ABSTRACT:

Twenty seven triaxial compression tests have been conducted on welded tuff at constant and controlled axial piston displacement rates. The piston displacement rates were then converted to axial stress rates according to a nearly linear load-displacement relation. Specimens were tested in three orders of displacement rates or stress rates and at three confining pressures. Results of thirty eight uniaxial compression tests were incorporated into the group of triaxial tests. The specimens for the uniaxial tests were collected from the same location in Yucca Mountain as for the triaxial tests. The stress rates for triaxial and uniaxial tests are the same.

Strain gages were used for thirteen triaxial tests and all the uniaixal tests. Tests in three stress rates of the order of 0.4, 0.04 and 0.004 MPa/s and four confining pressures, 0, 5, 10 and 20 MPa were analyzed. Differential axial stress at failure increases with confining pressure and stress rate, both relations following power laws. Volumetric strain increases with confining pressure following an exponential law and decreases with stress rate following a power law. Young?s modulus decreases with confining pressure and increases with stress rate. Poisson?s ratio increases with confining pressure and stress rate.

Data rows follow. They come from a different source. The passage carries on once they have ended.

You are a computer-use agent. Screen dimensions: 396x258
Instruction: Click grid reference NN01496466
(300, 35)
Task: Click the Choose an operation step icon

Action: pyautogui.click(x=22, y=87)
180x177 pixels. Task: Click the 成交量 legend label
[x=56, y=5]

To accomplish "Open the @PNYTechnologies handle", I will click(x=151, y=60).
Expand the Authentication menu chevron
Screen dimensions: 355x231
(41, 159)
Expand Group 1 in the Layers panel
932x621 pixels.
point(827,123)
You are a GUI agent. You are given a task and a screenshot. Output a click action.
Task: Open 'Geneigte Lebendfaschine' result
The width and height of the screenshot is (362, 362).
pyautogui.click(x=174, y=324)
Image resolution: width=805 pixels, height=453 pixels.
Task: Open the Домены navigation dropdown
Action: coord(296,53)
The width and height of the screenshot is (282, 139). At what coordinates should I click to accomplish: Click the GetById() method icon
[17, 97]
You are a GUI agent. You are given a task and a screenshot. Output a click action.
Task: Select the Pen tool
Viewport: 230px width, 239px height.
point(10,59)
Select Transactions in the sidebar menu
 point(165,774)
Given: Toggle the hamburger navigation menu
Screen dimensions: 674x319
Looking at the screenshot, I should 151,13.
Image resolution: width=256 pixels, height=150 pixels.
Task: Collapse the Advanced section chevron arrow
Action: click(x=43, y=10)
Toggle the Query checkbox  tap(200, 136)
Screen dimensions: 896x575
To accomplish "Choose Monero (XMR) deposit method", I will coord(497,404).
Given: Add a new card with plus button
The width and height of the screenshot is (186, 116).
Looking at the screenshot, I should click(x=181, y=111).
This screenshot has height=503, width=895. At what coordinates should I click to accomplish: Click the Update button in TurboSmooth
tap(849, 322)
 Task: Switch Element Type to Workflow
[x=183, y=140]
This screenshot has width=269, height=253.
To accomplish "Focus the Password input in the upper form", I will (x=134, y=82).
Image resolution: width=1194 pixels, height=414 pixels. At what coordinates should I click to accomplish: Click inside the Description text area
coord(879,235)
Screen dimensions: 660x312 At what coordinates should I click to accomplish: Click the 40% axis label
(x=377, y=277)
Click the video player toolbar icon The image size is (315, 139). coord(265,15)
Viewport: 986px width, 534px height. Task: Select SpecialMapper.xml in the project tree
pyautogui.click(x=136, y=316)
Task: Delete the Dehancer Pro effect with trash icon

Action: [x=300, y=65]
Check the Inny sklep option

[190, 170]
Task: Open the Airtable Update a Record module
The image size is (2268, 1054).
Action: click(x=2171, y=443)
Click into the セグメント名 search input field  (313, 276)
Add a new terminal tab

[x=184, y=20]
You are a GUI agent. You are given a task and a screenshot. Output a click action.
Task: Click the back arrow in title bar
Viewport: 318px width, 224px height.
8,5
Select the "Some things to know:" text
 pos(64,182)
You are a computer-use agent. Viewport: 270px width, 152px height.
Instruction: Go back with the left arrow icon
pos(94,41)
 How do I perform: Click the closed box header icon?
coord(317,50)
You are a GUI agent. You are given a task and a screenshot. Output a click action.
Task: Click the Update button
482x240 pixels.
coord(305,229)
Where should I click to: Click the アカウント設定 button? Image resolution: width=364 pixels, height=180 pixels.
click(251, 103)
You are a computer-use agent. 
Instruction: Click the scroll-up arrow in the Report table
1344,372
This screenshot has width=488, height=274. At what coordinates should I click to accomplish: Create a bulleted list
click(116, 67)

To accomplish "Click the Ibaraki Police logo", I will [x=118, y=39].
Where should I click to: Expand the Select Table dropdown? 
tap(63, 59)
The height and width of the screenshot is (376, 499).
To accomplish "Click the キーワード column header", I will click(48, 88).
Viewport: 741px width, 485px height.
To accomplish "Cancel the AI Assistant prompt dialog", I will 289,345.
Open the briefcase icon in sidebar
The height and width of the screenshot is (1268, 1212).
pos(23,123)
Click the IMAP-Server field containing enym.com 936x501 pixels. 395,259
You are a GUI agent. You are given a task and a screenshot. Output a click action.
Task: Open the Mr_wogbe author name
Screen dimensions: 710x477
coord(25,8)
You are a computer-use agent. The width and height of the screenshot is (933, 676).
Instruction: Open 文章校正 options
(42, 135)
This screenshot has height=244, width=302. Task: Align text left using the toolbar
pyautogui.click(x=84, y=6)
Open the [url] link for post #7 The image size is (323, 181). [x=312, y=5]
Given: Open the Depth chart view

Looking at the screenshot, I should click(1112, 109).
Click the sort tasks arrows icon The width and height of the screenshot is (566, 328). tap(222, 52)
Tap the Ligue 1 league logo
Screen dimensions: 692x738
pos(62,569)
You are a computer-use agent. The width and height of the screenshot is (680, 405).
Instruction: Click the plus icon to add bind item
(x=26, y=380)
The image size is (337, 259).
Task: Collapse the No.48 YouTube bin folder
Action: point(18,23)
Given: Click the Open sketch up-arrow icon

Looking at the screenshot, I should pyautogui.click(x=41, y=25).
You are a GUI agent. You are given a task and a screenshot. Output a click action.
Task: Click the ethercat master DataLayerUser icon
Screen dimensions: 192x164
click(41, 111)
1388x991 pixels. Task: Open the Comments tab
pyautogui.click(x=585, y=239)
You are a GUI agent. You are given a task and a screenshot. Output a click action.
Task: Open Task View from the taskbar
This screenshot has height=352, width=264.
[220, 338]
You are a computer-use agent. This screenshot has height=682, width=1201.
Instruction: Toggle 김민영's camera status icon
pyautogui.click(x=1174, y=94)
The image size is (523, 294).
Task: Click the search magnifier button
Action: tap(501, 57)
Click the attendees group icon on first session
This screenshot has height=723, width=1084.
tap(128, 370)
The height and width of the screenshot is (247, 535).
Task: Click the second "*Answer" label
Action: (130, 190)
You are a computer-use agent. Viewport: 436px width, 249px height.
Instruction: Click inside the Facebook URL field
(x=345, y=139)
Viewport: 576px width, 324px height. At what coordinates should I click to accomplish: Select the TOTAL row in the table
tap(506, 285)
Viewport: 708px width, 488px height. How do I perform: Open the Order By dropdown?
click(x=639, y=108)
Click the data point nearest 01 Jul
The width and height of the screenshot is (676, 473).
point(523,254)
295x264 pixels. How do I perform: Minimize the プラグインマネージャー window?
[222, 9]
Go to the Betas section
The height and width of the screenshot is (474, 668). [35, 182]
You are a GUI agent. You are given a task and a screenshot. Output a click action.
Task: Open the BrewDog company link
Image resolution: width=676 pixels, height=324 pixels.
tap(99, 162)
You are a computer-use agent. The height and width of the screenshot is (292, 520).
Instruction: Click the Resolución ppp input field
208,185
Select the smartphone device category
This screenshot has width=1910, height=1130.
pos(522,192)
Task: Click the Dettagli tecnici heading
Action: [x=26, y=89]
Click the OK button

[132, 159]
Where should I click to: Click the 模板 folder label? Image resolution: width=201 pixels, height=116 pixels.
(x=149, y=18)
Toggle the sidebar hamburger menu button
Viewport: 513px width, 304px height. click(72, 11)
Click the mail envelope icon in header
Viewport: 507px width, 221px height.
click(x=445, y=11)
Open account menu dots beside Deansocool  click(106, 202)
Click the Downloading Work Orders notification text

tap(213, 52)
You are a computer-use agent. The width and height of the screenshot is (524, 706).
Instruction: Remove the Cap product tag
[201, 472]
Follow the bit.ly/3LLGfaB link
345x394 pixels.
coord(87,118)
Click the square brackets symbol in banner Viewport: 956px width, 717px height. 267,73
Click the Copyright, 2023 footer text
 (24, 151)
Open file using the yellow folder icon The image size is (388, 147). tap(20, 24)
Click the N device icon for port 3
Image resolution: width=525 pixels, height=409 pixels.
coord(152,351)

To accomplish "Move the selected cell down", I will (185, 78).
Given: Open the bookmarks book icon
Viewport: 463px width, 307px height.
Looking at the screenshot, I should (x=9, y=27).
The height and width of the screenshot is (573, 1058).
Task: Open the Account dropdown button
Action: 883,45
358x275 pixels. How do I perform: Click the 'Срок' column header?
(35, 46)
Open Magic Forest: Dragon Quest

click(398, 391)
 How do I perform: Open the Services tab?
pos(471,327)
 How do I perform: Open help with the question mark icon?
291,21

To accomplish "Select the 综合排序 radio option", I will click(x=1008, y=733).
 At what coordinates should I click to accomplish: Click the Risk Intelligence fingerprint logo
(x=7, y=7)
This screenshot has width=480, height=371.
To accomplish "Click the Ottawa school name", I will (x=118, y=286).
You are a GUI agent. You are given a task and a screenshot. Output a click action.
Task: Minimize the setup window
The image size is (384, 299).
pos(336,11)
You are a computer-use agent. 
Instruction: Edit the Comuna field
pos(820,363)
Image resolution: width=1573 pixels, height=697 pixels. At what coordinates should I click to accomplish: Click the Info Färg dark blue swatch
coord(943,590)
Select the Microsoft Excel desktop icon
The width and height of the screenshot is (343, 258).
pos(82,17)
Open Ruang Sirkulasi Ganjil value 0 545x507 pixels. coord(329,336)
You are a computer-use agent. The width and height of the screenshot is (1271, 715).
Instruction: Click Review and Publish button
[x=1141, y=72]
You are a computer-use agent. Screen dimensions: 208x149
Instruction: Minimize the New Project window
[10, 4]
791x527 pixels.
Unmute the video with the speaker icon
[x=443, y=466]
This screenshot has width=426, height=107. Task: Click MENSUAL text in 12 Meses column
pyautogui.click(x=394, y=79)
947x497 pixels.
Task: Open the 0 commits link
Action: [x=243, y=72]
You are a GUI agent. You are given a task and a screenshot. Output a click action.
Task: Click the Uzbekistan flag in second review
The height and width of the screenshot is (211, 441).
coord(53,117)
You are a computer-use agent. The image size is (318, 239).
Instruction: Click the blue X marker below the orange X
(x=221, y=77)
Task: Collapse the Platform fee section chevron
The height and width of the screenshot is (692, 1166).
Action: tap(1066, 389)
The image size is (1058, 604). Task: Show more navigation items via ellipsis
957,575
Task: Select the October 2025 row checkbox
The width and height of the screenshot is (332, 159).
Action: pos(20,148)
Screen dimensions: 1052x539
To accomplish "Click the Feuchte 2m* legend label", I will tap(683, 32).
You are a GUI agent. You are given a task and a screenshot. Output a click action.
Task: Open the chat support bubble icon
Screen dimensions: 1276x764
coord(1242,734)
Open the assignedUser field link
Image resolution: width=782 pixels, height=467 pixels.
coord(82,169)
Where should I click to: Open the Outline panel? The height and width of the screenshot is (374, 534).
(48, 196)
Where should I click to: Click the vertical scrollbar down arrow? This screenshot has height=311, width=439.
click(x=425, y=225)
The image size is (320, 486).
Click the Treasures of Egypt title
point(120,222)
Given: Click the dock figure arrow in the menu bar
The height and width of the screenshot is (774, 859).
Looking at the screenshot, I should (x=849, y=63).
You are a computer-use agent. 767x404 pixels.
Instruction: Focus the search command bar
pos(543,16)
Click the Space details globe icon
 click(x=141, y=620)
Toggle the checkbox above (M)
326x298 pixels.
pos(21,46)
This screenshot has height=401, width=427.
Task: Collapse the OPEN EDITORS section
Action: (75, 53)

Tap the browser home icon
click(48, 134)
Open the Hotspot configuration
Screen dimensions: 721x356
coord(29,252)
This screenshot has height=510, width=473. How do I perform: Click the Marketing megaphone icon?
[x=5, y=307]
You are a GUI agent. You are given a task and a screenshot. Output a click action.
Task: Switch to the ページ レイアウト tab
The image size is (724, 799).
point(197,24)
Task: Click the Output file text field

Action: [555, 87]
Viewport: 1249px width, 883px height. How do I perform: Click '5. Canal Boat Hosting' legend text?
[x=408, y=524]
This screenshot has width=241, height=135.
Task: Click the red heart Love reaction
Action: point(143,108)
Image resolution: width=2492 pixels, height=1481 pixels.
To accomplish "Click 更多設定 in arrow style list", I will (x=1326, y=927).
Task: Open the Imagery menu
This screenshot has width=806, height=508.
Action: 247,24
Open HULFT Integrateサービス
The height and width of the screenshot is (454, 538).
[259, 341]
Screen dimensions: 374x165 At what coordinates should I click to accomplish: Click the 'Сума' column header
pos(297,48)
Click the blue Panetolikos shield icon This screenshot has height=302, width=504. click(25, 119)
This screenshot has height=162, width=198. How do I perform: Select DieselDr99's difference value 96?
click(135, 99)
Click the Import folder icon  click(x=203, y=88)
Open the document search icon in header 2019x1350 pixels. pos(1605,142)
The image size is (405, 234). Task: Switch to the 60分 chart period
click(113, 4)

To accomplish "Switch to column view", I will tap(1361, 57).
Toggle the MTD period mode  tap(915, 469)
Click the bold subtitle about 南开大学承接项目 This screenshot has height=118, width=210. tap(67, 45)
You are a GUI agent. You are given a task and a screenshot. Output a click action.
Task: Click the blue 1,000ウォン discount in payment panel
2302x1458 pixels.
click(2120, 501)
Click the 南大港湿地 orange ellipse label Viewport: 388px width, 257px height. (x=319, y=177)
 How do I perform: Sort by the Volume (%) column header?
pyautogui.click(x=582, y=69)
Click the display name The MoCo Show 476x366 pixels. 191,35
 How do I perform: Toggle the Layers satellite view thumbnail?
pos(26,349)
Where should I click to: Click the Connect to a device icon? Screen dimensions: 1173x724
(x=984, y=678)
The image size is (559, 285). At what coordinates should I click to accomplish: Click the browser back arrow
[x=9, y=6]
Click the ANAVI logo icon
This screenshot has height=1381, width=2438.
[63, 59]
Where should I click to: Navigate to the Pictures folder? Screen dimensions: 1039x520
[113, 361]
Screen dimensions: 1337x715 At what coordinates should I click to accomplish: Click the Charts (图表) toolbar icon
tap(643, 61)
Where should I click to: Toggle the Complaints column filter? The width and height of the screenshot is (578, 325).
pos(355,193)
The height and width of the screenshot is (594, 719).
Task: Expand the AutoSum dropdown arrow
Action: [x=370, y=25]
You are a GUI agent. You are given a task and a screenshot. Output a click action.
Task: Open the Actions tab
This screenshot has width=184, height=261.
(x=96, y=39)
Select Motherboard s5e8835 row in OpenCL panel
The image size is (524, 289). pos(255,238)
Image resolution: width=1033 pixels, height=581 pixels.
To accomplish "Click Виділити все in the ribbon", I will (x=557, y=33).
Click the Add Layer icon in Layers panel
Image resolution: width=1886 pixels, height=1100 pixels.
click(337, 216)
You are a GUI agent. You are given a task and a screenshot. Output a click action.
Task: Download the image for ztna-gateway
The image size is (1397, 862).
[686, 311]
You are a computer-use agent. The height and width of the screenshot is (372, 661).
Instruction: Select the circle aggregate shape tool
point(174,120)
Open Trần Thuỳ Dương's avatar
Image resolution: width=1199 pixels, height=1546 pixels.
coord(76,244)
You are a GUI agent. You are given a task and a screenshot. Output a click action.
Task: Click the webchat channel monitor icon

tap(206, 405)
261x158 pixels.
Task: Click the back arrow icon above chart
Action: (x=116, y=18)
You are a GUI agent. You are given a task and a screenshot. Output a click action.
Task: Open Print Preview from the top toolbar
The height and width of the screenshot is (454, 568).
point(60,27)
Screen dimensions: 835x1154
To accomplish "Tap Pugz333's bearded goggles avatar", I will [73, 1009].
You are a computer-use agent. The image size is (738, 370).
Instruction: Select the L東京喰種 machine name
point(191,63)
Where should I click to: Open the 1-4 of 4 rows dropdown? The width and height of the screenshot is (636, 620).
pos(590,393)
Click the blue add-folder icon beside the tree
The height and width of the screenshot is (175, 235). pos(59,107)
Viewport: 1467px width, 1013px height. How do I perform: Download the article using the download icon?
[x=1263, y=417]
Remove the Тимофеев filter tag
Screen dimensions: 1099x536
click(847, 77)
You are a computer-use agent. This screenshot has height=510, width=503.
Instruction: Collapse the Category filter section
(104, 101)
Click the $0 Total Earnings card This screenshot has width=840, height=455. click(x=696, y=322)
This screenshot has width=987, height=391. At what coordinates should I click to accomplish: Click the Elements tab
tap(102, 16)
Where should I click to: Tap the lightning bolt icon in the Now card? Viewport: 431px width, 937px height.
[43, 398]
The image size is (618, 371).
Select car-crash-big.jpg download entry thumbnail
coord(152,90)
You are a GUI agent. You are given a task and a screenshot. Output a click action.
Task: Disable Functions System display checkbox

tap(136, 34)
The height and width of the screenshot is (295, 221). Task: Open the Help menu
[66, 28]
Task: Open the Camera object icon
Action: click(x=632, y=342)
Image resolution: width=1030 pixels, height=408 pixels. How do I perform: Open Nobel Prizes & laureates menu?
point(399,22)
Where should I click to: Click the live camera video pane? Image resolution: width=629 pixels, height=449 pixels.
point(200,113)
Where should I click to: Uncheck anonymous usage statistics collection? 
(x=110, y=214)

INTRODUCTION Results of twenty seven triaxial and thirty eight uniaxial compression tests on welded Topopah Spring tuff are presented. This testing program was a part of an investigation of long-term mechanical behavior of Yucca Mountain tuff in Nevada. Yucca Mountain has been selected as a candidate site for a High Level Nuclear Waste Repository in the United States [1]. The welded Topopah Spring Tuff is where the repository is to be excavated. Units exposed in the Topopah Spring Tuff include the Topopah Spring crystal-poor upper lithophysal zone (Tptpul), the Topopah Spring crystal-poor middle nonlithophysal zone (Tptpmn), the Topopah Spring crystal-poor lower lithophysal zone (Tptpll), and the Topopah Spring crystal-poor lower nonlithophysal zone (Tptpln) [2].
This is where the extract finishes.